Dès l’ouverture avec Talk et Good Guy, la mécanique est lancée. La voix de Chrissy Costanza fend la pièce avec une précision intacte, quelque part entre fragilité pop et puissance rock. Derrière, Dan Gow et Will Ferri déroulent sans fioritures : guitares tendues, batterie nerveuse, efficacité immédiate. Against The Current n’a jamais cherché la sophistication et c’est précisément ce qui rend leur live aussi frontal.

La setlist, pensée comme une traversée chronologique, enchaîne les époques sans rupture : Paralyzed, Running With The Wild Things, Blindfolded.

© Mahé Lalot @mahelalot

Le cœur du concert bascule avec Again & Again, Blood Like Gasoline et Another You, où l’intensité émotionnelle prend le dessus. Against The Current joue sur ce fil tendu entre hymnes générationnels et blessures intimes, sans jamais tomber dans la posture. Voices et Wasteland, rappellent que leur ADN reste ancré dans cette pop-rock des années 2010, à la fois massive et mélancolique.

Et puis il y a Legends Never Die. L’hymne de League of Legends (Worlds 2017) surgit comme un point de bascule. C’est le morceau qui les a fait exploser au-delà de leur fanbase initiale. A cet instant Against The Current cesse d’être un groupe “de niche” pour redevenir ce qu’il est aussi : un phénomène global.

Le concert s’achève avec Weapon, laissant derrière lui une impression étrange : celle d’un groupe qui n’a jamais vraiment quitté ses débuts.
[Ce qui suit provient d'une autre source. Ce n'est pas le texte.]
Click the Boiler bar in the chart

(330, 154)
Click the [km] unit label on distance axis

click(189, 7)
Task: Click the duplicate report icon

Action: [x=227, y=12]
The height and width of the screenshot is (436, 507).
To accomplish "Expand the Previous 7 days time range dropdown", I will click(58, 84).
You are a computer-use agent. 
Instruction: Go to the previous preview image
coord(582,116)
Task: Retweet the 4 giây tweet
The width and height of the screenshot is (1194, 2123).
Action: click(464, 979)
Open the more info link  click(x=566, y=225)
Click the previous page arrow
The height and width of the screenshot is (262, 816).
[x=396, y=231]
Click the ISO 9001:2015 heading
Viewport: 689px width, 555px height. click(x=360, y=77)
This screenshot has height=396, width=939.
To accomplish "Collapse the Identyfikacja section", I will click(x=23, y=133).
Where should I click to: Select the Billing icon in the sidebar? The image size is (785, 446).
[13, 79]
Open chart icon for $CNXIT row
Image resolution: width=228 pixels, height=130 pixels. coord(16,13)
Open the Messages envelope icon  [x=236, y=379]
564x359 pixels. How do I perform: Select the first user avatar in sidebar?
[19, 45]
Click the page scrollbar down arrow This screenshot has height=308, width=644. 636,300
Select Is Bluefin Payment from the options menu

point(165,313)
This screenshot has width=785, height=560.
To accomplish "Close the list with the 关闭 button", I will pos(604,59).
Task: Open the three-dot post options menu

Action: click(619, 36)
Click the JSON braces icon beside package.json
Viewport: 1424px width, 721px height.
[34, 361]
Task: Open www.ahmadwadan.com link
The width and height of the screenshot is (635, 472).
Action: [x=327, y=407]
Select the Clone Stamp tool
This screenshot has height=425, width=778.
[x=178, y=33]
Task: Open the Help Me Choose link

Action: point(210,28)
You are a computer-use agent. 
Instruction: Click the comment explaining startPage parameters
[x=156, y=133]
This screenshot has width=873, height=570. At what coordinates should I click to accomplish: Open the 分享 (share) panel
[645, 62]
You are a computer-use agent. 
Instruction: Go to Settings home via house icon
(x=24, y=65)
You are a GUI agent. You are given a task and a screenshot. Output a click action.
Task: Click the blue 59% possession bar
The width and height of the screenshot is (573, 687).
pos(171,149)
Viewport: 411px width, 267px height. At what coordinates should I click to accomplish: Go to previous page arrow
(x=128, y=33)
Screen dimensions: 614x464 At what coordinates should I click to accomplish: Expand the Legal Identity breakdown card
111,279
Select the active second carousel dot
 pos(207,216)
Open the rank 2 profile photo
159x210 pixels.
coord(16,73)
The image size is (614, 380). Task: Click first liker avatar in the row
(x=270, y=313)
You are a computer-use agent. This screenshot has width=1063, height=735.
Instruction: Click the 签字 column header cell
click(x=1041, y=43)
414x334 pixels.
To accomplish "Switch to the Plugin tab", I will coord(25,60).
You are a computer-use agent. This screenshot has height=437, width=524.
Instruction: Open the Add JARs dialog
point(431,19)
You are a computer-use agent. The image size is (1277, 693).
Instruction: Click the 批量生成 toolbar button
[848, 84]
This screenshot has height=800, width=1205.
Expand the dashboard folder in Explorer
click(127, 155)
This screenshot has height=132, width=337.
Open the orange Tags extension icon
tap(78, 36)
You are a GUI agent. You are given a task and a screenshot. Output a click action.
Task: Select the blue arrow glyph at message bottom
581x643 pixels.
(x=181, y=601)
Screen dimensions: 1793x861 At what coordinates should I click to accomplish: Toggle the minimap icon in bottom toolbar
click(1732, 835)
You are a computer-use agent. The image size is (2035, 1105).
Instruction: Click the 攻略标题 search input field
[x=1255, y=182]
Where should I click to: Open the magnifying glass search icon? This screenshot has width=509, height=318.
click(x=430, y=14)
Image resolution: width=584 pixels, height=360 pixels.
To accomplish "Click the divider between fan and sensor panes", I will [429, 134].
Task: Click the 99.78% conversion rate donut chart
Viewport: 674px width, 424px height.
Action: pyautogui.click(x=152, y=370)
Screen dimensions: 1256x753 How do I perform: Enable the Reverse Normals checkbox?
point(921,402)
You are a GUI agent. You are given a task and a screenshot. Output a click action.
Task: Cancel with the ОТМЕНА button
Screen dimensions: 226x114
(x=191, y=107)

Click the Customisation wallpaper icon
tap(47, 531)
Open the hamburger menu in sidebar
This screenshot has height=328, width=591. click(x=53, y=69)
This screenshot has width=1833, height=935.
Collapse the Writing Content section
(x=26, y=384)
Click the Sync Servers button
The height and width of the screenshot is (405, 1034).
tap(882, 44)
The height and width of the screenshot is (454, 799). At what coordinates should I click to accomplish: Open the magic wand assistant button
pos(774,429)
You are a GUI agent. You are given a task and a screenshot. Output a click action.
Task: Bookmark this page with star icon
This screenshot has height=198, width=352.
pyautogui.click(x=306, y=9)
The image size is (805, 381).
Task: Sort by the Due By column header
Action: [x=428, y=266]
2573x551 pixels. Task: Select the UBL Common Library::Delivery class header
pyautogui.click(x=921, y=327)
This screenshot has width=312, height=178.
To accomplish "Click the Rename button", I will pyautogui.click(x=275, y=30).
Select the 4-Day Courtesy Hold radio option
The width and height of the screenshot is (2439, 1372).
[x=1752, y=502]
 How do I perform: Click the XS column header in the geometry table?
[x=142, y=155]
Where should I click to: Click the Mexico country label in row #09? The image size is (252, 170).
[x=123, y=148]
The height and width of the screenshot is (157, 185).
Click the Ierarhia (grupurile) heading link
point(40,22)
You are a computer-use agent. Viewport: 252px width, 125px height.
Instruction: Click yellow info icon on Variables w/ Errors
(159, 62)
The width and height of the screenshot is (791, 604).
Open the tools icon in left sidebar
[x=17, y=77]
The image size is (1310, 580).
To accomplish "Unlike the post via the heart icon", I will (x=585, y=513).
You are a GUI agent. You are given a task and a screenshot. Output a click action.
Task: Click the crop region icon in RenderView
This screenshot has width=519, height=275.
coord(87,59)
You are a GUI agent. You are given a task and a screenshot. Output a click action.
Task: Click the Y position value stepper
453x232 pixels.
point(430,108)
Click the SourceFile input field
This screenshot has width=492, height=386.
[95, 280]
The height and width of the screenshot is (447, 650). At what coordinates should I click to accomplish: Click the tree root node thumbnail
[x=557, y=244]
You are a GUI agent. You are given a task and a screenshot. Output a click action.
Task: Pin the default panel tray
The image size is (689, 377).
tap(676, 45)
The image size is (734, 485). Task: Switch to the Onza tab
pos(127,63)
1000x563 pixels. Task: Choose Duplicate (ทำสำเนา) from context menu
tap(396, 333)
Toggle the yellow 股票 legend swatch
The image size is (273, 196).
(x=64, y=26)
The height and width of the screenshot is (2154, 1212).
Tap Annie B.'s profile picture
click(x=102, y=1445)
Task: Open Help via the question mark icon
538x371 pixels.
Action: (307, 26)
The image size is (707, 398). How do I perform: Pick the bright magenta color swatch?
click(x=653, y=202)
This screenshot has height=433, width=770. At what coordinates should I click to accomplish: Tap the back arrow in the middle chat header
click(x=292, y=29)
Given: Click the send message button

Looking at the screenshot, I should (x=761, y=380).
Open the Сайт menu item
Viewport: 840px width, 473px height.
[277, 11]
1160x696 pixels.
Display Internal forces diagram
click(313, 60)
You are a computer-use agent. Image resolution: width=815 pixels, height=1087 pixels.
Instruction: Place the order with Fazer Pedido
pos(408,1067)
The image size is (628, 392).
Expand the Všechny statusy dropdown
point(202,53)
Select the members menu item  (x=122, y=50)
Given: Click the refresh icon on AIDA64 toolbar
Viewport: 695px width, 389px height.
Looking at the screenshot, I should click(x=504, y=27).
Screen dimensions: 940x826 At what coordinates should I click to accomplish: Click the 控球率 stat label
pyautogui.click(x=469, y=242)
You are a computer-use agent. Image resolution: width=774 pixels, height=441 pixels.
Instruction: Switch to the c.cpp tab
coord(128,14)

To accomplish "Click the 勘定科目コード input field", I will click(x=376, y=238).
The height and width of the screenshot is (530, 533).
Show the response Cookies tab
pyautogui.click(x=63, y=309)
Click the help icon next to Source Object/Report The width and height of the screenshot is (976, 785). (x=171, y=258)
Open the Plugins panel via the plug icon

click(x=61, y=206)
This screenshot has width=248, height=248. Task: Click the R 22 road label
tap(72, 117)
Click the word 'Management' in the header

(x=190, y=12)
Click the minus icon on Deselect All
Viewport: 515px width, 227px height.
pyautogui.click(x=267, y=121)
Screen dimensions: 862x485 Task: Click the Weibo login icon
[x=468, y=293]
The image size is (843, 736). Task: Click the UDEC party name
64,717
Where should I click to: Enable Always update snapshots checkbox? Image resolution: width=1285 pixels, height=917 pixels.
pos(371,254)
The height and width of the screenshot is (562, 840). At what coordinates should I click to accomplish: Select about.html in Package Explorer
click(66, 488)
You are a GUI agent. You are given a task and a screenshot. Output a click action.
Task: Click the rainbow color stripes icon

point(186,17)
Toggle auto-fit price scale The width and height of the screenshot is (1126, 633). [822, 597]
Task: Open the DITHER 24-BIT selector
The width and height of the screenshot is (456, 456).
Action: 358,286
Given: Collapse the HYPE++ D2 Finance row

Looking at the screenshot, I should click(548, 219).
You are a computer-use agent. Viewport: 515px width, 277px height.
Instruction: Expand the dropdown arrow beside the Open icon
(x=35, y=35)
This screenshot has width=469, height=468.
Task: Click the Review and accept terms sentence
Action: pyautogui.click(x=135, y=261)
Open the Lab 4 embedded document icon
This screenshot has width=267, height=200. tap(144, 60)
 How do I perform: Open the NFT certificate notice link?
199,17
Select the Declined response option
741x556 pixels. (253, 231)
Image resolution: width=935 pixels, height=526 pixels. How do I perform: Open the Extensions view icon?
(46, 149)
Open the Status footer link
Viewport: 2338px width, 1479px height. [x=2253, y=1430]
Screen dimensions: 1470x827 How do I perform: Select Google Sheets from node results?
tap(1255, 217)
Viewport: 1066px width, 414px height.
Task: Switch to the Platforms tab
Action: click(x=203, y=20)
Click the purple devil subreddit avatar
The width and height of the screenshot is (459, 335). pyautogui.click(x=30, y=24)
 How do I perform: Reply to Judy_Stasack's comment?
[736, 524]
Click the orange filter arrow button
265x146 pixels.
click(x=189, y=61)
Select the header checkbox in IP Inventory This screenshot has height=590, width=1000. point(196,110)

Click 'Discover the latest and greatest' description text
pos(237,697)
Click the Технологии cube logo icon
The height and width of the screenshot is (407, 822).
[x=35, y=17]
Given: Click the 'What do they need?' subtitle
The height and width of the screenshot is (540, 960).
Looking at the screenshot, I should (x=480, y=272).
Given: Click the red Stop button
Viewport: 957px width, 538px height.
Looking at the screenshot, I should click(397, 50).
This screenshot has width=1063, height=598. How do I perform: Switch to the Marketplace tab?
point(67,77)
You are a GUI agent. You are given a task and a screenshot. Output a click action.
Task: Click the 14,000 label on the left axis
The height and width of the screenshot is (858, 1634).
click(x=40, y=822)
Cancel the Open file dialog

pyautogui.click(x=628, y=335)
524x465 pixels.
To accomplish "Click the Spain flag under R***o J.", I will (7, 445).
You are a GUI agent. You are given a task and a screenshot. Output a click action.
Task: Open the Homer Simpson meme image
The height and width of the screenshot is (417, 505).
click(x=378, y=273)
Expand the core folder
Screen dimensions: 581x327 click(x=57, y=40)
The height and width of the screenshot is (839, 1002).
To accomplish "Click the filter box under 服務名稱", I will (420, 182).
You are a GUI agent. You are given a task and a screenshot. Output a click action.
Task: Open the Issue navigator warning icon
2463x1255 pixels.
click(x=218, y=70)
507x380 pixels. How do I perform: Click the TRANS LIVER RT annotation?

Et c’est peut-être ça, leur force. Quinze ans plus tard, la caméra a disparu, remplacée par 500 visages qui connaissent chaque mot.

La génération covers devenue culte

© Mahé Lalot @mahelalot

Formé en 2011 à Poughkeepsie, le trio s’est d’abord construit loin des circuits traditionnels. Ils ont gagné leur visibilité à coups de covers postées sur YouTube, souvent en collaboration avec d’autres artistes. Chrissy Costanza rejoint Dan Gow et Will Ferri la même année, et très vite, le groupe capte quelque chose de son époque : une pop-rock immédiate, pensée autant pour l’écran que pour la scène.

Leur premier single Thinking et leurs reprises virales installent une communauté fidèle, avant même toute reconnaissance industrielle. Cette dynamique DIY les propulse rapidement vers leurs premières compositions originales. Vient ensuite, un premier EP, “Infinity“, qui marque le passage du statut de “groupe internet” à celui d’acteur crédible de la scène pop-rock.

Ce qui aurait pu rester une success story numérique devient alors une trajectoire classique – signature chez Fueled by Ramen, tournées, albums – sans jamais perdre ce lien direct avec leur public, né derrière un écran mais solidifié, soir après soir.

À La Maroquinerie, Against The Current ont prouvé qu’une génération entière pouvait grandir avec un groupe… sans jamais vraiment le lâcher. C’est dans cet état d’esprit que le groupe continue de régaler ses fans notamment avec la sortie de son dernier single “Heavenly“.